Charges over Taranaki climbing tragedy
Charges have been laid against the Taranaki Outdoor Pursuits and Education Centre (Topec) in relation to three deaths in August's Paritutu tragedy.
The Ministry of Business, Innovation and Employment's Health and Safety Group said it laid four charges in New Plymouth District Court today alleging Topec failed in its safety obligations to its employees and students.
Instructor Bryce Jourdain, 42, and Spotswood College students Felipe Melo, of Brazil, and Stephen Kahukaka-Gedye, both 17, were swept off Paritutu Rock and drowned on August 8 during a Topec-led traverse in bad weather conditions.
The centre is charged with:
* failing to take all practicable steps to ensure the safety of its employee Bryce Jourdain;
* failing to take all practicable steps to ensure that a volunteer instructor from Germany was not exposed to hazards of high and powerful seas in his place of work;
* failing to take all practicable steps to ensure that no action or inaction of its employee while at work harmed any other person;
* as a person who controlled a place of work failing to take all practicable steps to ensure that no hazard that arose in the place of work - high and powerful seas - harmed people who were in the place with its express consent and who had paid to undertake an activity there.

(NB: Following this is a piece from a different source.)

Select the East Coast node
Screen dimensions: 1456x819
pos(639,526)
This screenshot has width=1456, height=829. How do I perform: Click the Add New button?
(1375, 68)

On the morning of August 19, Melo's body was found in the water intake of the Contact Energy power station near Port Taranaki.
Kahukaka-Gedye and Jourdain have not been found, but have been farewelled with public memorials.
Police carried out a separate investigation in December last year which resulted in no charges being laid against any of the parties involved.
At the time, Detective Senior Sergeant Grant Coward said there had been no evidence of criminality.
Topec also has an independent party conducting an internal investigation.